The fastest way, not requiring external programs (but not usable in Bourne shells):
# POSIX ${#varname}
(note that with bash 3 and above, that's the number of characters, not bytes, which is a significant differences in multi-byte locales. Behaviour of other shells in that regard vary).
or for Bourne shells:
# Bourne expr "x$varname" : '.*' - 1
(expr prints the number of characters or bytes matching the pattern .*, which is the length of the string (in bytes for GNU expr).
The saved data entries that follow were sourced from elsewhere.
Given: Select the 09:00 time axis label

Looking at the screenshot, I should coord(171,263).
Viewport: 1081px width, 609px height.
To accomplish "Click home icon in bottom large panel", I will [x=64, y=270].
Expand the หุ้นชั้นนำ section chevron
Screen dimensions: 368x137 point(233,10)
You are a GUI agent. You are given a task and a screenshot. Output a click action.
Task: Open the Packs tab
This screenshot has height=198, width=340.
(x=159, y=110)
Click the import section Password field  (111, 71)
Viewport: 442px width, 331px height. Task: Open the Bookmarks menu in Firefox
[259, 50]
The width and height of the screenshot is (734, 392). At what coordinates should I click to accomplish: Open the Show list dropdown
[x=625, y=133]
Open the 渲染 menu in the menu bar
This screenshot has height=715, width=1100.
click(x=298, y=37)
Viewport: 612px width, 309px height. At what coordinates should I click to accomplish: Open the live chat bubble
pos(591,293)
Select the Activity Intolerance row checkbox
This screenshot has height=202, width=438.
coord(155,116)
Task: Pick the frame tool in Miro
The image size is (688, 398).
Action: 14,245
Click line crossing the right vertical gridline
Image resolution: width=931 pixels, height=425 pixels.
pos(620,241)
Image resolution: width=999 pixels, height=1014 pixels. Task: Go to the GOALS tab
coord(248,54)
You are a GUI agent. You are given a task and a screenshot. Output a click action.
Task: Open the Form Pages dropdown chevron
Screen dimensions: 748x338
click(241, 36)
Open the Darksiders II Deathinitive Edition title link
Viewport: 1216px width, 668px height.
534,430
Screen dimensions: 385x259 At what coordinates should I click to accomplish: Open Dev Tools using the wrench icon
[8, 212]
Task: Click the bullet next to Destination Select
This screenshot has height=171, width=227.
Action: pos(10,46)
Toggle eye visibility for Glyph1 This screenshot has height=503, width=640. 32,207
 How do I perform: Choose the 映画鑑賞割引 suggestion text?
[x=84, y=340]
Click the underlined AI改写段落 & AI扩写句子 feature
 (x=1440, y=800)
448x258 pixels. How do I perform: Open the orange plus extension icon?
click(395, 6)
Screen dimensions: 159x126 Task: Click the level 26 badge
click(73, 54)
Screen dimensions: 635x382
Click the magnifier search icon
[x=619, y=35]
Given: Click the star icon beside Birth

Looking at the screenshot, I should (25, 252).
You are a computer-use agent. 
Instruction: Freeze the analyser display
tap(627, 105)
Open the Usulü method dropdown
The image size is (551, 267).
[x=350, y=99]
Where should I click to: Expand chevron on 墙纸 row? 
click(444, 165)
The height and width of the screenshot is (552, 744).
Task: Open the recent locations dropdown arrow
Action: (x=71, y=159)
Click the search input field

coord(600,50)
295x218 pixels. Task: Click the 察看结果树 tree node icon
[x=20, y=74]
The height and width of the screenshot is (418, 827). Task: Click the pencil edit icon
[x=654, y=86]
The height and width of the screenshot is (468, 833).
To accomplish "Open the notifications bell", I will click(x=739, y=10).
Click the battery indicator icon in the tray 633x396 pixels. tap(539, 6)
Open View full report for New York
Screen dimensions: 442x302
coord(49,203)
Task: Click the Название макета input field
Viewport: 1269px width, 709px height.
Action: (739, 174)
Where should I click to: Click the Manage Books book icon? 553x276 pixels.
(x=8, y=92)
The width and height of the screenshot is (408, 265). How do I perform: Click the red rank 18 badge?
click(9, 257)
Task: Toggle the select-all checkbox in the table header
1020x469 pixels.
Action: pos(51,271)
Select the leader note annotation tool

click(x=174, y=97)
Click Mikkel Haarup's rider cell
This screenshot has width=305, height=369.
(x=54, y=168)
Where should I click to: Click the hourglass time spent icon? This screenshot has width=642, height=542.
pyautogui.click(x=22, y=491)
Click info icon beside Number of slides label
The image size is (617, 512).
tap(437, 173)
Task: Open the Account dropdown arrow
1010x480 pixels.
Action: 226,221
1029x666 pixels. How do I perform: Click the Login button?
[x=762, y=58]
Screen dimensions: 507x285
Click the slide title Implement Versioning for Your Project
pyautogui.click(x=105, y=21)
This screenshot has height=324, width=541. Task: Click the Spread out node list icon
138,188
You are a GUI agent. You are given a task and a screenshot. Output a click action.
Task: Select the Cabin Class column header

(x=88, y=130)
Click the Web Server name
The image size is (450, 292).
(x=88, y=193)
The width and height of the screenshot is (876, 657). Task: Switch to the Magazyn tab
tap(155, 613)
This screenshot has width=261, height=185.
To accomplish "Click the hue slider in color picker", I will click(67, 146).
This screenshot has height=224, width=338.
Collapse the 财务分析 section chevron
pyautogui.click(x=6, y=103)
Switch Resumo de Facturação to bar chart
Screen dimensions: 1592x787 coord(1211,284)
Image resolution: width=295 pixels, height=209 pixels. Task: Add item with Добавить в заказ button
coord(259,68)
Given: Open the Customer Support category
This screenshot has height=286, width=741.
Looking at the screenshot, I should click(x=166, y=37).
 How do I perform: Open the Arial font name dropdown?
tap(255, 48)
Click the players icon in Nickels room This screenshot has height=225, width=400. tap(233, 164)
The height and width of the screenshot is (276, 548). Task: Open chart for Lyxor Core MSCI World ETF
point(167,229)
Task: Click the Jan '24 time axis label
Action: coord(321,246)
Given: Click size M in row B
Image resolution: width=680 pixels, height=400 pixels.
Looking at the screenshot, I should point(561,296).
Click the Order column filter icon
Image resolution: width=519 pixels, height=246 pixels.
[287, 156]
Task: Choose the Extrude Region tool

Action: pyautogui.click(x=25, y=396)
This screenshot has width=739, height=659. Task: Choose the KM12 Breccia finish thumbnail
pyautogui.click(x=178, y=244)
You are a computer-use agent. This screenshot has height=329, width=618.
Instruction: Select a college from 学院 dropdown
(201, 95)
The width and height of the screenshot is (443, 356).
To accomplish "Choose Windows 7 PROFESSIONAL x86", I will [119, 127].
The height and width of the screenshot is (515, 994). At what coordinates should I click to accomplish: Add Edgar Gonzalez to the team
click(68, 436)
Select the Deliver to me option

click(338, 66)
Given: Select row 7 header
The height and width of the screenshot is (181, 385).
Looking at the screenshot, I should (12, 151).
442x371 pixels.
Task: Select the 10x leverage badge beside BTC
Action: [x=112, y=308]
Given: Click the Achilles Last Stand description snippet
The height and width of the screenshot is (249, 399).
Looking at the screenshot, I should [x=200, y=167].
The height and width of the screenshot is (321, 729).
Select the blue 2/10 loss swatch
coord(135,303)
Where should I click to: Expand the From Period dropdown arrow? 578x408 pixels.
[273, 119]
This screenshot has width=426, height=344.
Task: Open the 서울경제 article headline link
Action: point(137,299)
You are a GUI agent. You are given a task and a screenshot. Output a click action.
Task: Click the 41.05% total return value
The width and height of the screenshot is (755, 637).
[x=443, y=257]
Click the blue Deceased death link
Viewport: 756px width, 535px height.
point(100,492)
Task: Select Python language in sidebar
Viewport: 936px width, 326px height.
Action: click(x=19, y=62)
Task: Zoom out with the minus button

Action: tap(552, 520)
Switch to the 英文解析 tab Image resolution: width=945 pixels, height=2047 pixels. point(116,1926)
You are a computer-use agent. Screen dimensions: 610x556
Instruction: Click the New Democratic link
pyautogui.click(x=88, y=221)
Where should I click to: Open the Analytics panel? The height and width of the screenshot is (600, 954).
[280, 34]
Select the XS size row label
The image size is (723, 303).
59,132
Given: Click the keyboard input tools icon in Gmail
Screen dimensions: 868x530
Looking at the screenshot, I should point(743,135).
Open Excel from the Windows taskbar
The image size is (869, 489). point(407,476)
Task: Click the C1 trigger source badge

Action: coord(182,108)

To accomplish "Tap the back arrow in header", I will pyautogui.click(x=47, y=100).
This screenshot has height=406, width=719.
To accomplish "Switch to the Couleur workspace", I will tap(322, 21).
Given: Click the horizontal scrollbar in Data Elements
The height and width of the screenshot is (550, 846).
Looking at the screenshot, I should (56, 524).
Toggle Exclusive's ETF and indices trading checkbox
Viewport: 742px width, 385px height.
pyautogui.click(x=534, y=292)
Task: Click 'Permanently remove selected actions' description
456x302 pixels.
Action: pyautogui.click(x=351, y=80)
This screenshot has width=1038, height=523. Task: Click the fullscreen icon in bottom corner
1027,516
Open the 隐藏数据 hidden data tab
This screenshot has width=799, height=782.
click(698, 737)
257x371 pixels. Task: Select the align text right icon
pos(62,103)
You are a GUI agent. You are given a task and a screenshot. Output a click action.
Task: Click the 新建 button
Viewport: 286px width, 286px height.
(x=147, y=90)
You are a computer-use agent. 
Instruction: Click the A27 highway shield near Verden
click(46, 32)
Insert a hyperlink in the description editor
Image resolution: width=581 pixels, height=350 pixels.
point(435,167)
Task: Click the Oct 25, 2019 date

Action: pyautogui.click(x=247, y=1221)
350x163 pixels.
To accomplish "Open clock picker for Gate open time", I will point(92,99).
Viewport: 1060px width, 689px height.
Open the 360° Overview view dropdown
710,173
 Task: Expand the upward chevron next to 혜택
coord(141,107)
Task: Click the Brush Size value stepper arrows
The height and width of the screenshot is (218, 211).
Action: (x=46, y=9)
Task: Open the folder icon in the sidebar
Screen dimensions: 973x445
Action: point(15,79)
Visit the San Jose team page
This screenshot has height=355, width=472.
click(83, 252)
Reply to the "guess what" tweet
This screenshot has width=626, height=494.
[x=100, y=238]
The x is necessary to avoid problems with $varname values that are expr operators)
or:
# Bourne, with GNU expr(1) expr length "x$varname" - 1
(BSD/GNU expr only)
This second version is not specified in POSIX, so is not portable across all platforms.
A portable way is:
expr \( "X$varname" : ".*" \) - 1
One may also use awk:
# Bourne awk -v x="$varname" 'BEGIN {print length(x)}'
Though that one will fail for values of $varname that contain backslash characters, so you may prefer:
# Bourne with POSIX awk awk 'BEGIN {print length(ARGV[1]);exit}' "$varname"
(there, whether the length is expressed in bytes or characters depends on the implementation (for instance, it's characters for GNU awk, but bytes for mawk).
Similar needs:
# Korn/Bash ${#arrayname[@]}
Returns the number of elements in an array.
# Korn/Bash ${#arrayname[i]}
Returns the length of the array's element i.